We can, of course, infer that in beauty there must be the absence of the cruelty or misuse which in other cases became the cause of deformity. At least, if such karmic causes were generated at one time or another, they are not coming to fruition in the present incarnation.
But the direct testimony of the Cayce readings shows us that there are also certain positive karmic forces leading to beauty, as we can see in the following cases of outstandingly beautiful women.
One very beautiful woman was told by Cayce that in a previous life in England she had cared for unwanted children. “The pouring out of self in care for the bodies, minds, and souls of the young,” Cayce said, “brought to the entity all the beauties of body, mind, and soul that it now possesses.” Another beautiful woman learned that she could attribute her present beauty to an incarnation in which she had dedicated herself to music and dancing. Still another was told that in two past lifetimes she had devoted much attention to her body and its beautification—first in ancient Egypt and again in the French court.
These cases of physical beauty yield the inference that the three major sources of bodily beauty in both men and women may be: (1) absence of any presently operative karma of cruelty or misuse; (2) love, as expressed in spiritual dedications, in service, or in art; and (3) attention to the body external as such: the loving care of the body or any part of it.
All of the cases that we find, however—whether they be of beauty or deformity; whether they be retributive, persistive, or rewarding in nature—have one thing in common. In all of them, the attitudes and actions of the soul in the past have led directly to the characteristics of the body to which it was magnetically drawn in the present. In all these cases, the particulars of bodily structure were not haphazard, but were instead tremendously significant.
It does not seem reasonable to think that part of the body is psychically meaningful and part of it is psychically meaningless or neutral—any more than it seems reasonable to think that the designer of a sports car would make some parts of it functional and other parts meaningless or useless. A car has purpose and function, as a whole, and every minute part of it contributes to that purpose and function. Similarly with the human body. It cannot be fragmentarily significant, or significant with only a few individuals. It must be holistically meaningful—meaningful as a whole, and with all people.
If this reasoning is correct, we must come to the unmistakable conclusion then that the body is far more than a mere vaguely appropriate “vehicle” of consciousness. It is a vehicle, to be sure—an instrument of locomotion in a very real sense. But it is not a separate thing, distinct from and essentially unrelated to its indwelling person in the way that a taxicab, say, is distinct from and unrelated to the passenger that takes it for hire on journey through town.
It is rather a vehicle that is itself the direct product and creation of the soul which is using it—almost as the cocoon is the direct product and creation of the worm which spun it. At the same time the body is also an infinitely subtle, intimate, and accurate mirror. It mirrors both the present and the past; in its movements and ever-changing expressions are reflected contemporary attitudes, ethics, conduct, and thought of the soul; in its basic structure are reflected these same psychic features of the soul’s long ago past.

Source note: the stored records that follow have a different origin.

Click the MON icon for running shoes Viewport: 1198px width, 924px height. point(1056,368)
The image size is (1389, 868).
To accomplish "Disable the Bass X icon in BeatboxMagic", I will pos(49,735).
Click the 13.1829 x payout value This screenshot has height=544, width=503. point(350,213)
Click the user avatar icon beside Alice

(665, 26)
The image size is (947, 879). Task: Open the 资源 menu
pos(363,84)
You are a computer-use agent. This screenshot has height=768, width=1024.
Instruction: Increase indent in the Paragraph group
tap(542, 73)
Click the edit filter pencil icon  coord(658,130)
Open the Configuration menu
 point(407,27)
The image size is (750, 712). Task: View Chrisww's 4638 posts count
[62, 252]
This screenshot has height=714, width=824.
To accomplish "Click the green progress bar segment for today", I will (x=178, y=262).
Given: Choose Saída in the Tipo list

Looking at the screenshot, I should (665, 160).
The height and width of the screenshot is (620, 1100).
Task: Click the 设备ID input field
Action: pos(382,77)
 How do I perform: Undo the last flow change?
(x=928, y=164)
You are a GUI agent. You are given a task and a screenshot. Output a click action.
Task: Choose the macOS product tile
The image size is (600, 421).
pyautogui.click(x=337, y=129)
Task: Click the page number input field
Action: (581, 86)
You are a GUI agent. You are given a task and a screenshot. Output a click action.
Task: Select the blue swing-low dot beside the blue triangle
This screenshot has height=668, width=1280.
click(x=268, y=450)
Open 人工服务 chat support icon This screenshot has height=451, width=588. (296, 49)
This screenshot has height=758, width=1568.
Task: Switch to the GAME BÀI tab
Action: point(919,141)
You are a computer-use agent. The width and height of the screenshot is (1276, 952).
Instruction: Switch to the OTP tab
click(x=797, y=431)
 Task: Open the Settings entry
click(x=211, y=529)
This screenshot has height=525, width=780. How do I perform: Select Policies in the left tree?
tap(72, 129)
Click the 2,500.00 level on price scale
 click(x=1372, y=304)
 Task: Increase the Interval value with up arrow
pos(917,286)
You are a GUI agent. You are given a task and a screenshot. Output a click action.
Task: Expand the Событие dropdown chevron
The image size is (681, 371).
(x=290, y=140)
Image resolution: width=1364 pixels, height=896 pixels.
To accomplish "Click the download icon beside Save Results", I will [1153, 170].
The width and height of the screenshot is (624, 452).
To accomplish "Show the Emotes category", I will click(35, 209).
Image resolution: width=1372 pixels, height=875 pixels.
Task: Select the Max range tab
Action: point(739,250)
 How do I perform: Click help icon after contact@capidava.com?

Structurally, it is a condensation, so to speak, of the past; it is a container and a repository of habit patterns begun long ago. In fact, the Cayce material leads us inferentially to the formation of two tentative laws:
1) Each person is responsible for the body he now has and is the direct cause of it.
2) The body is an objectification or partial objectification of the unconscious.
And these tentative laws lead us to many important and far reaching conclusions.